*** Opening of Material shown ***
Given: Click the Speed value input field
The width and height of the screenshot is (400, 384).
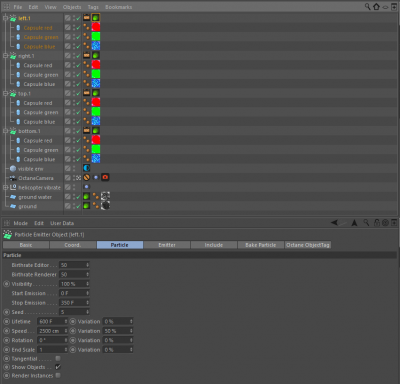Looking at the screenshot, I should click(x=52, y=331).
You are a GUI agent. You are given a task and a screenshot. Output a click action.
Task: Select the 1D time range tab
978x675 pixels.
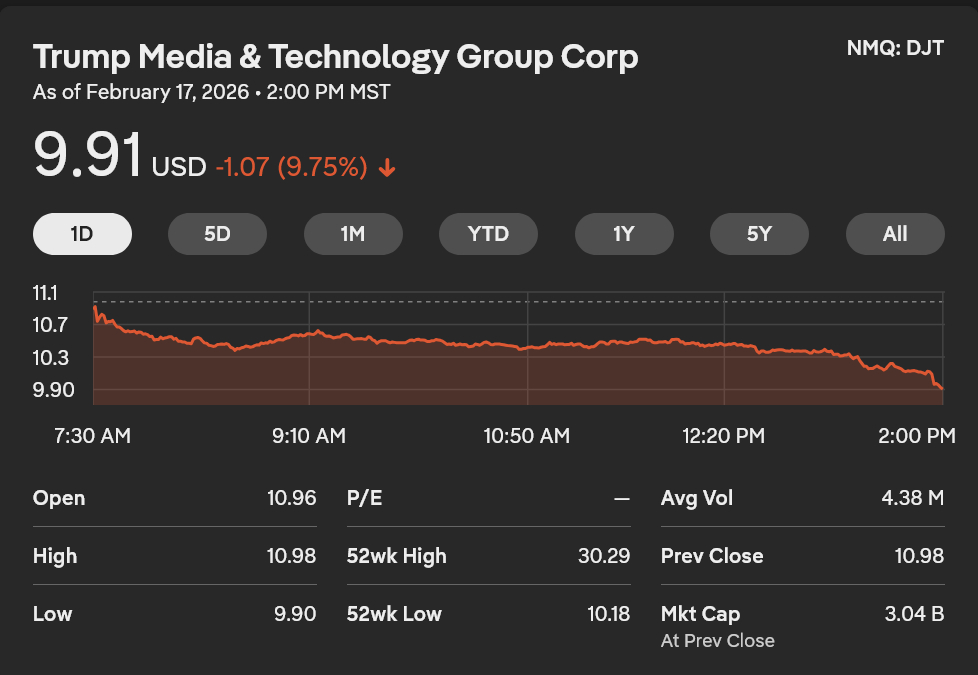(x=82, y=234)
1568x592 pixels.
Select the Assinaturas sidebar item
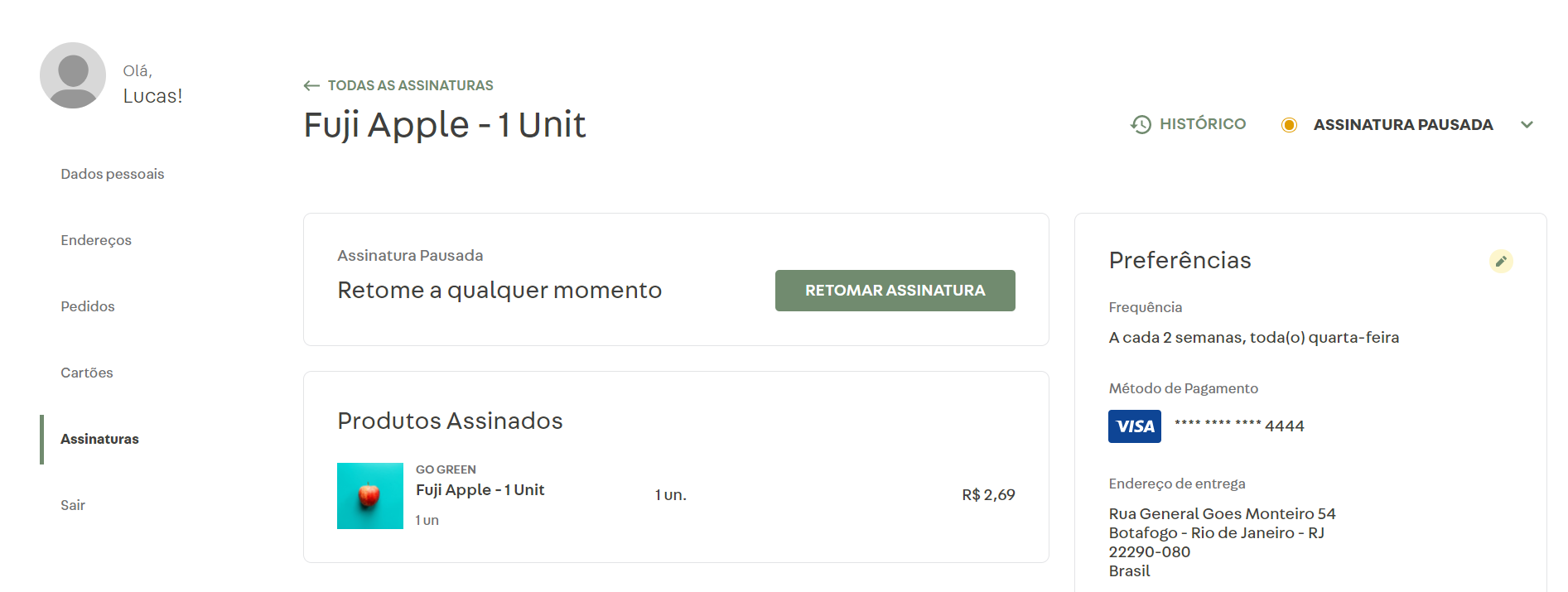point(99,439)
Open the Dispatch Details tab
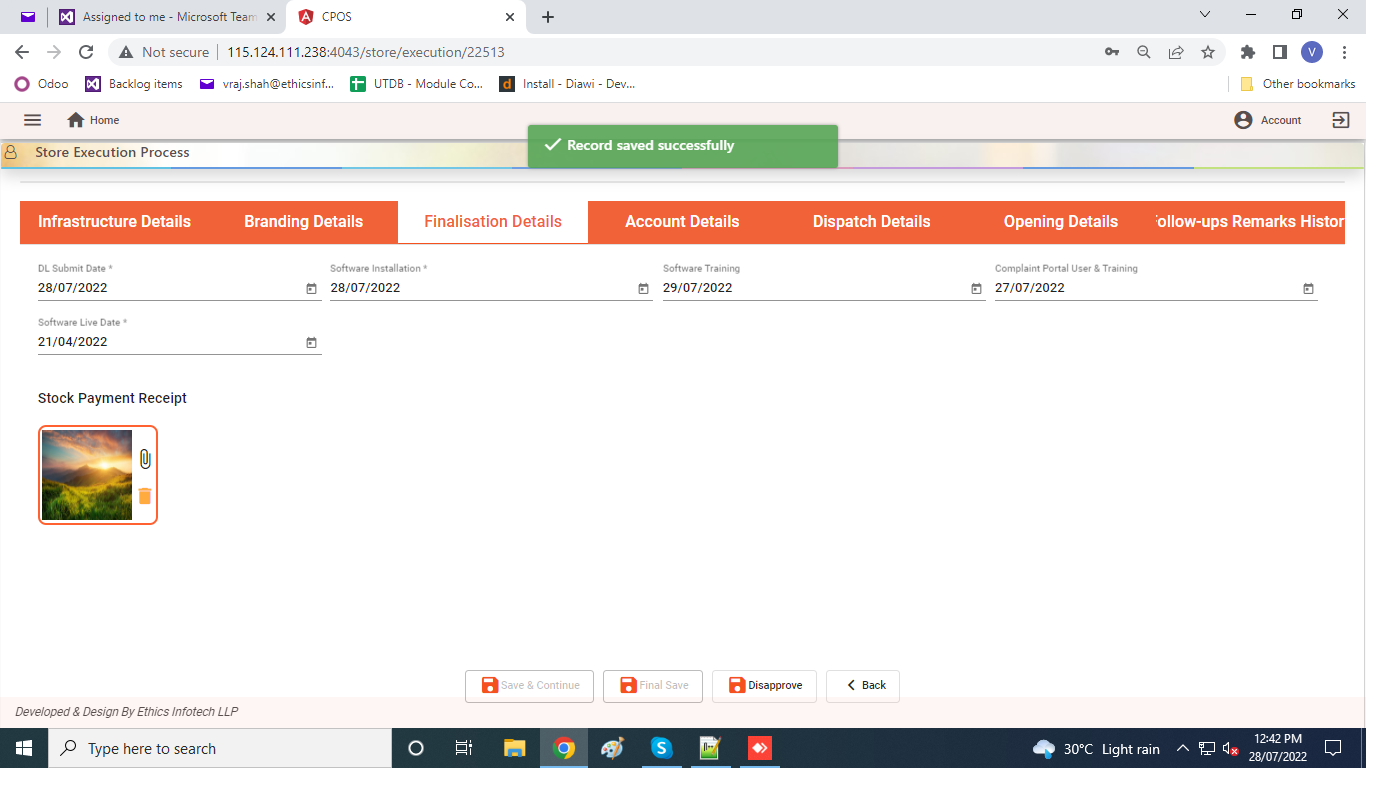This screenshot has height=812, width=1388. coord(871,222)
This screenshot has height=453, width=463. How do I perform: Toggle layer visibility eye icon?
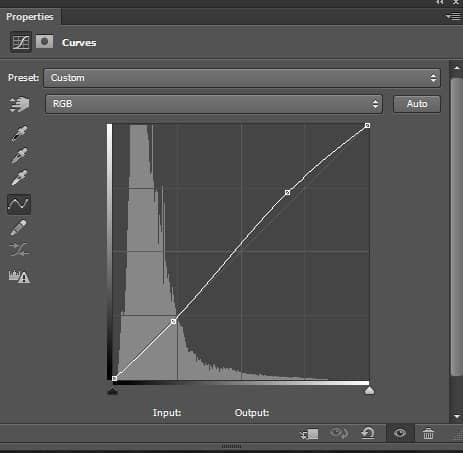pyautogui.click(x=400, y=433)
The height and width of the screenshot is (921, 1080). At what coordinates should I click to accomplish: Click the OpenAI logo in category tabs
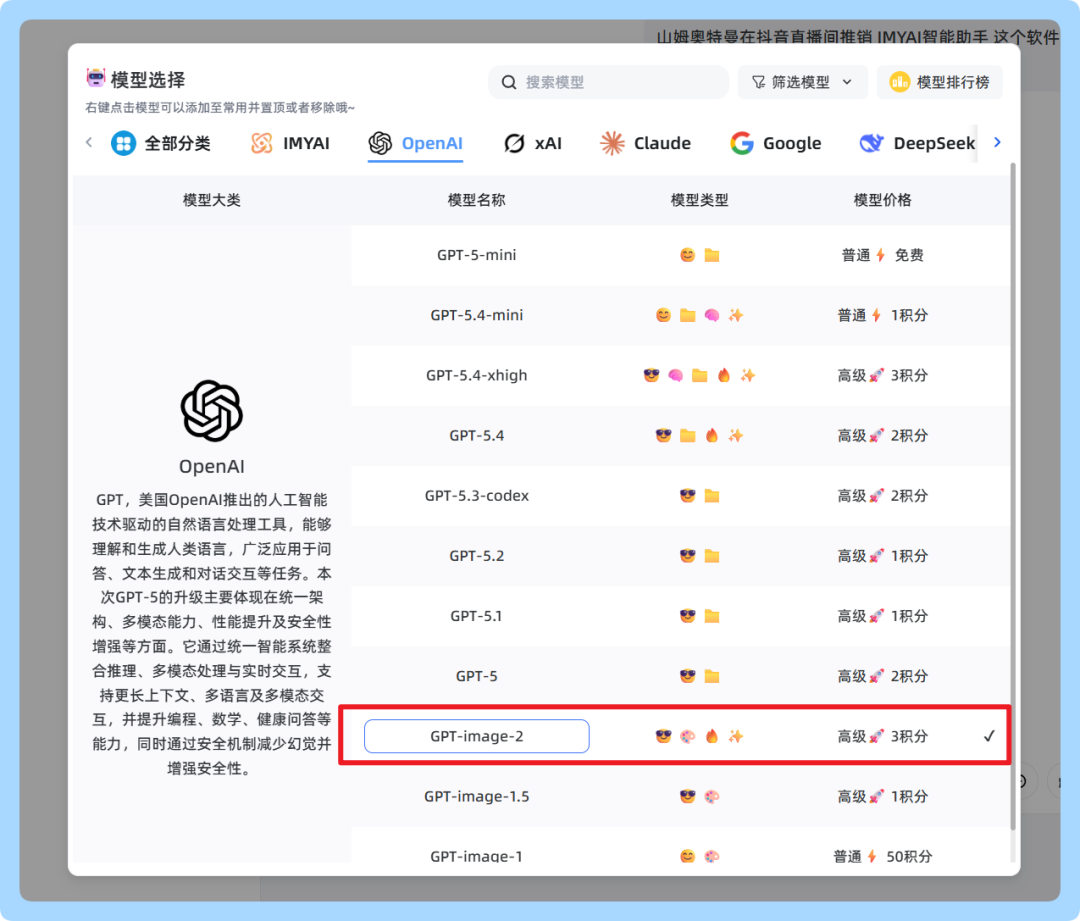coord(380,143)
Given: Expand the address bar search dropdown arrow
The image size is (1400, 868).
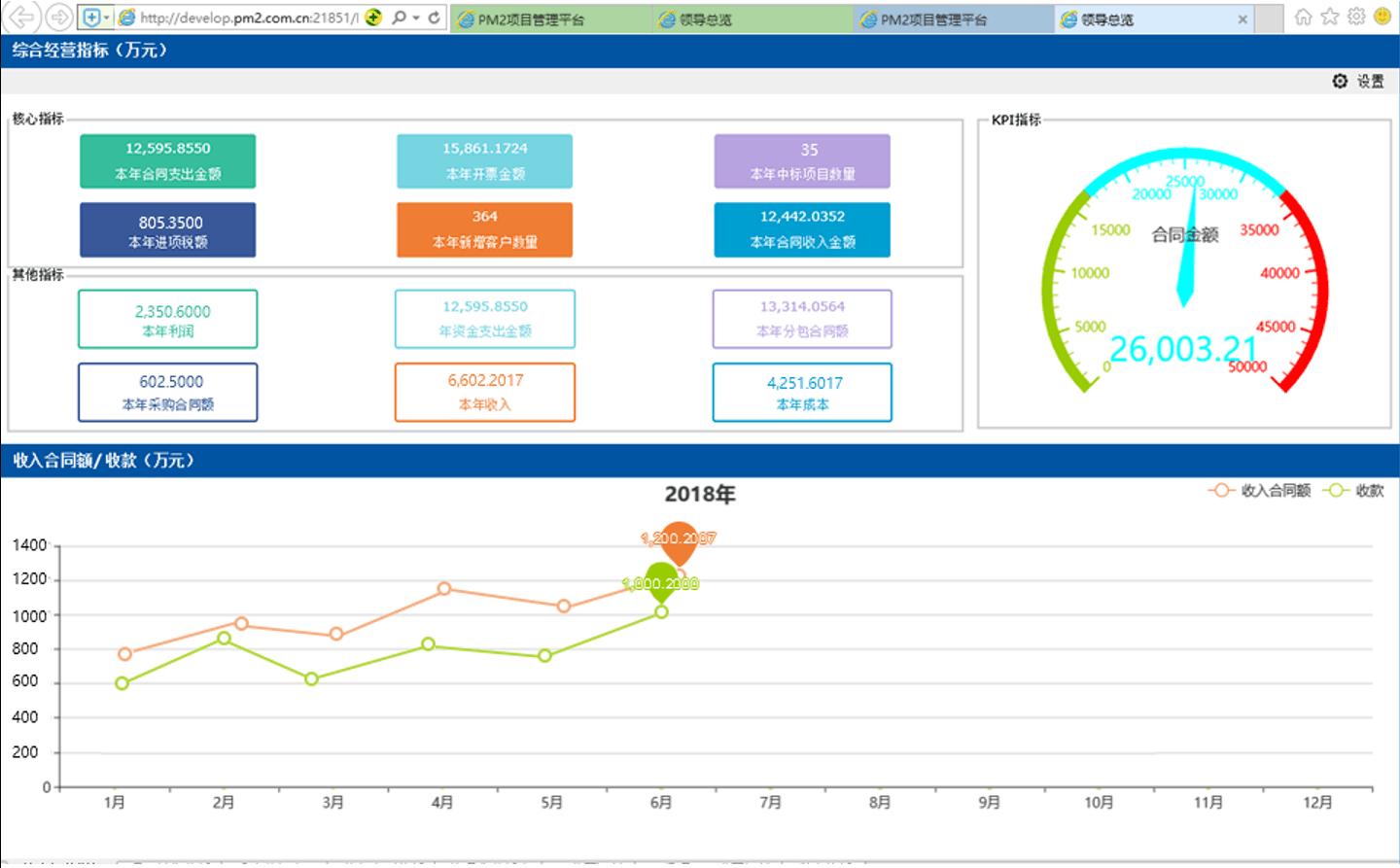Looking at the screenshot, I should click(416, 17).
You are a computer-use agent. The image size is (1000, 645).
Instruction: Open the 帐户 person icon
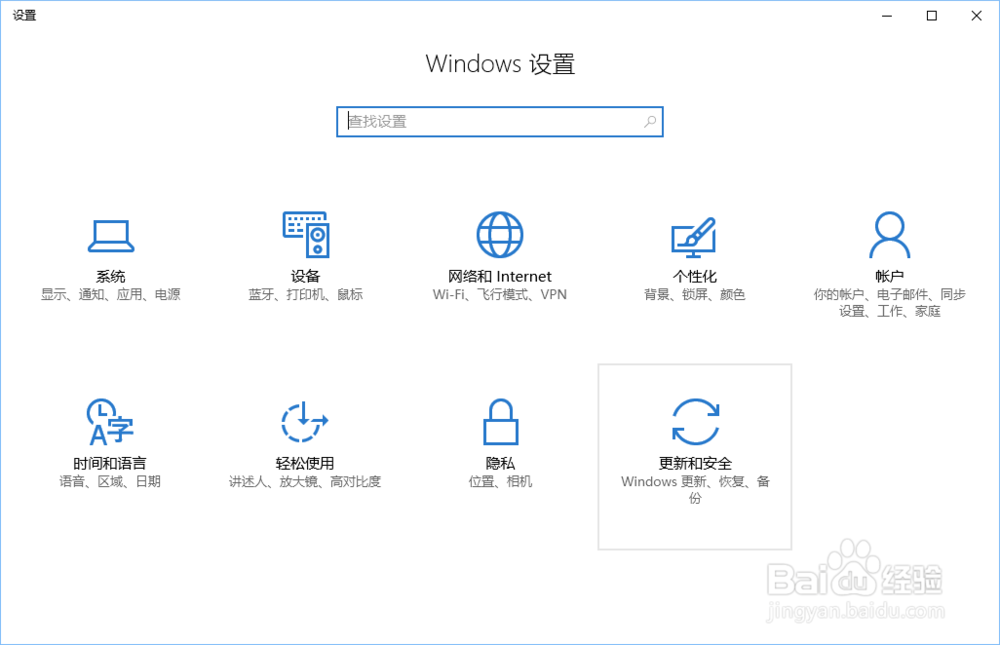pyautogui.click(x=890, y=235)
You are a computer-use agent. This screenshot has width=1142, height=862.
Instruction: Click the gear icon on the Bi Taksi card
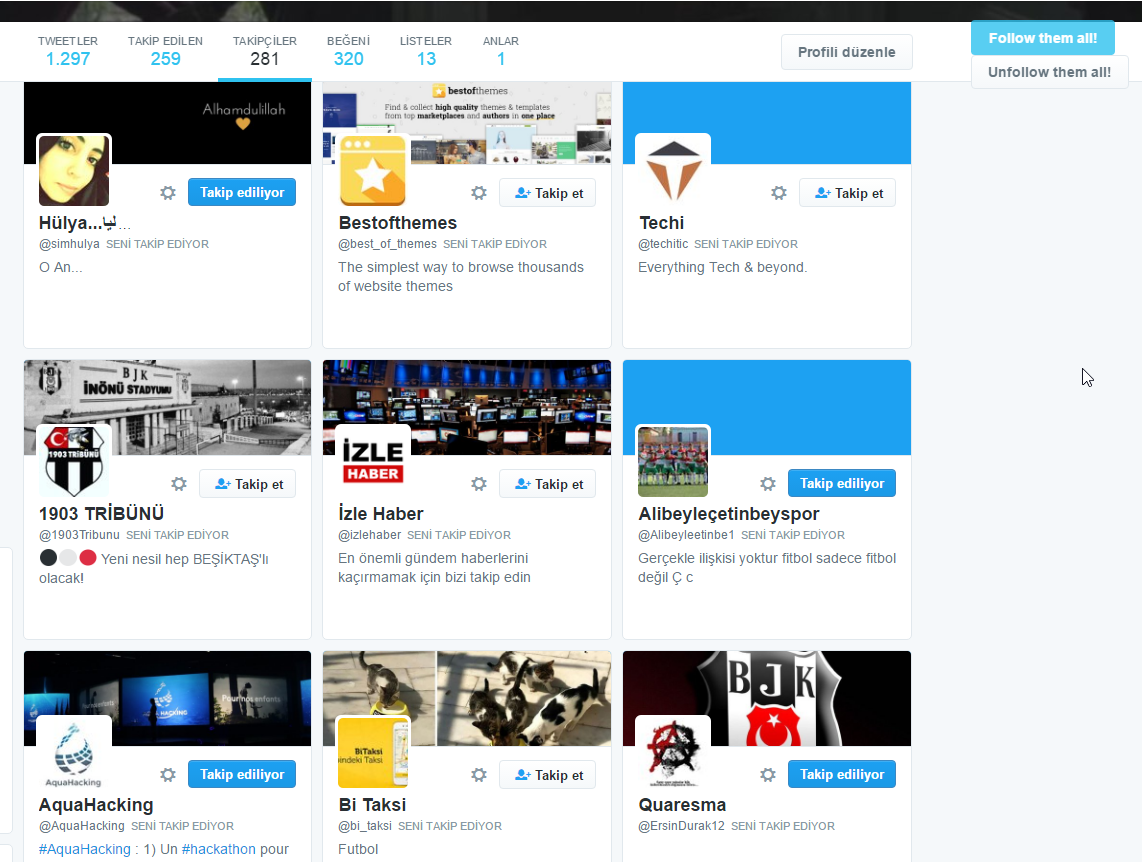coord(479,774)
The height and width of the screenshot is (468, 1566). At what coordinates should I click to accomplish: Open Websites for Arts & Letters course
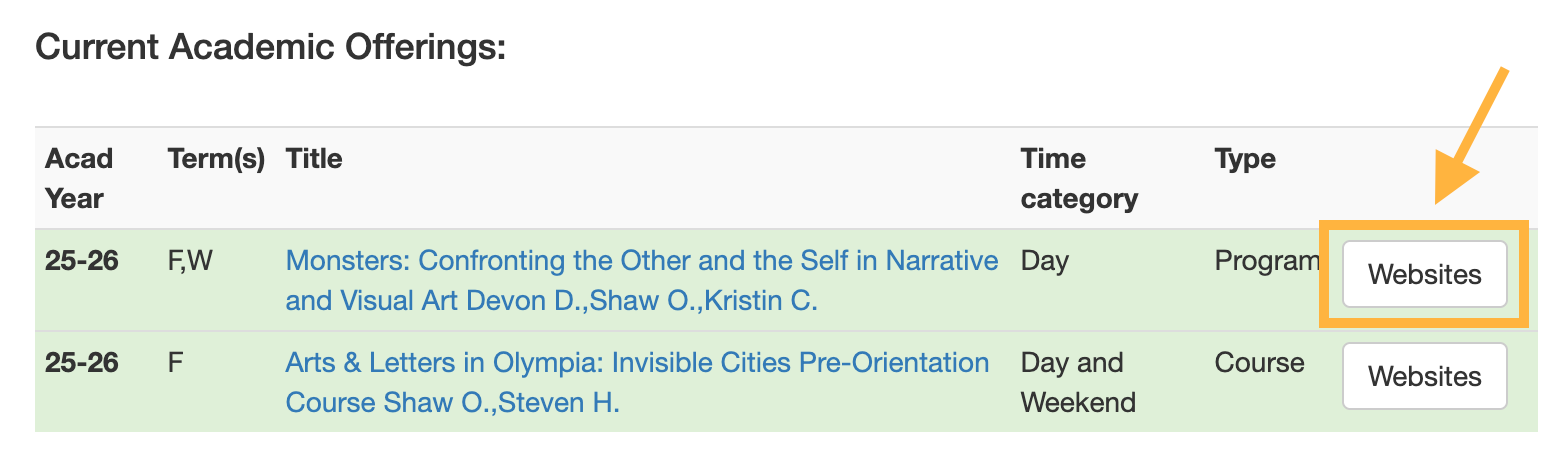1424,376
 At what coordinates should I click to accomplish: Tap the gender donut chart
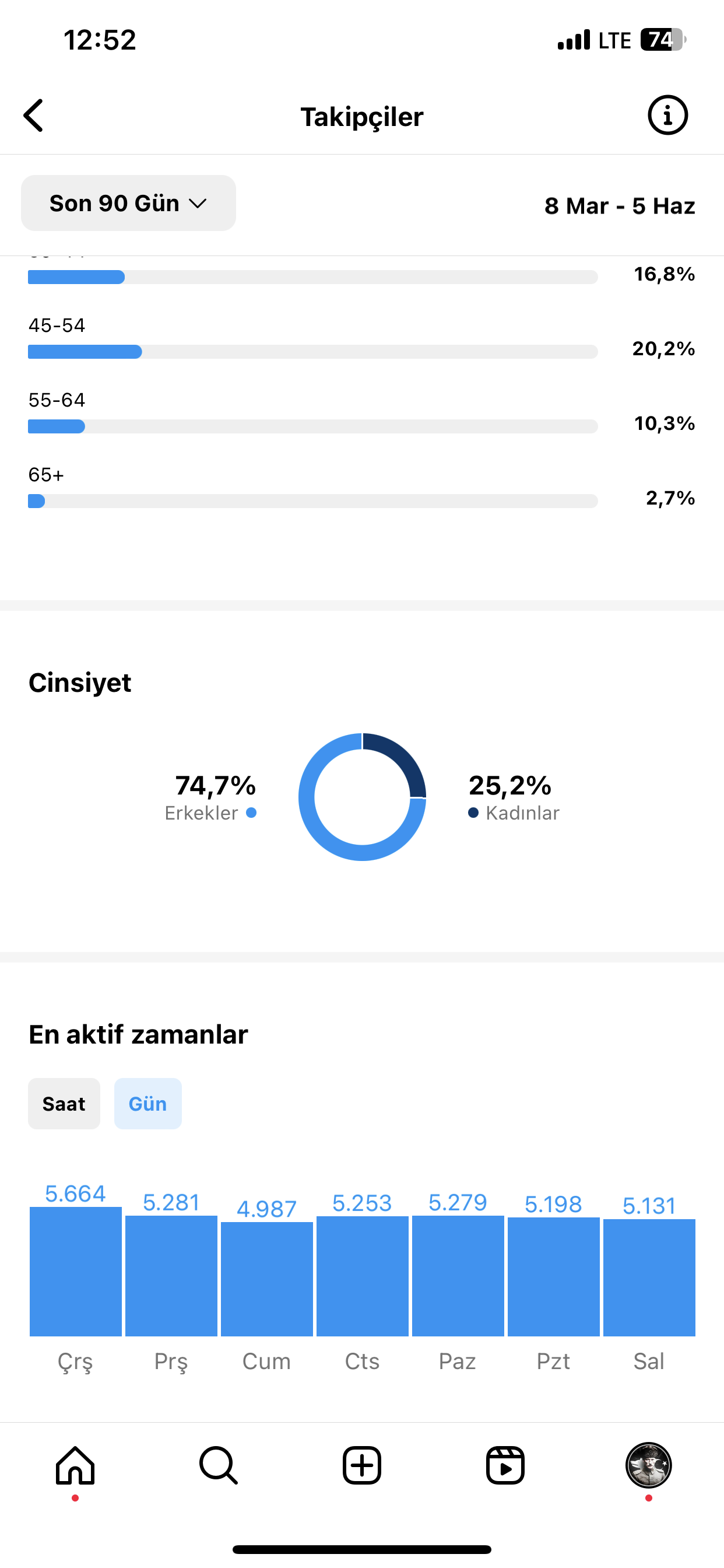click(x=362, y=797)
*** Close of Material shown ***
Brief
Everything in the data above, apart from the pictures, should be retyped exactly.

Written solution
Given: Click the Speed value input field
The width and height of the screenshot is (400, 384).
Looking at the screenshot, I should click(x=52, y=331).
You are a GUI agent. You are given a task and a screenshot. Output a click action.
Task: Select the 1D time range tab
978x675 pixels.
(x=82, y=234)
1568x592 pixels.
Select the Assinaturas sidebar item
point(99,439)
Open the Dispatch Details tab
This screenshot has height=812, width=1388. coord(871,222)
This screenshot has height=453, width=463. How do I perform: Toggle layer visibility eye icon?
pyautogui.click(x=400, y=433)
The height and width of the screenshot is (921, 1080). At what coordinates should I click to accomplish: Click the OpenAI logo in category tabs
coord(380,143)
Given: Expand the address bar search dropdown arrow
The image size is (1400, 868).
Looking at the screenshot, I should click(416, 17).
You are a computer-use agent. The image size is (1000, 645).
Instruction: Open the 帐户 person icon
pyautogui.click(x=890, y=235)
You are a computer-use agent. This screenshot has width=1142, height=862.
Instruction: Click the gear icon on the Bi Taksi card
coord(479,774)
The height and width of the screenshot is (468, 1566). At what coordinates should I click to accomplish: Open Websites for Arts & Letters course
1424,376
 At what coordinates should I click to accomplish: Tap the gender donut chart
click(x=362, y=797)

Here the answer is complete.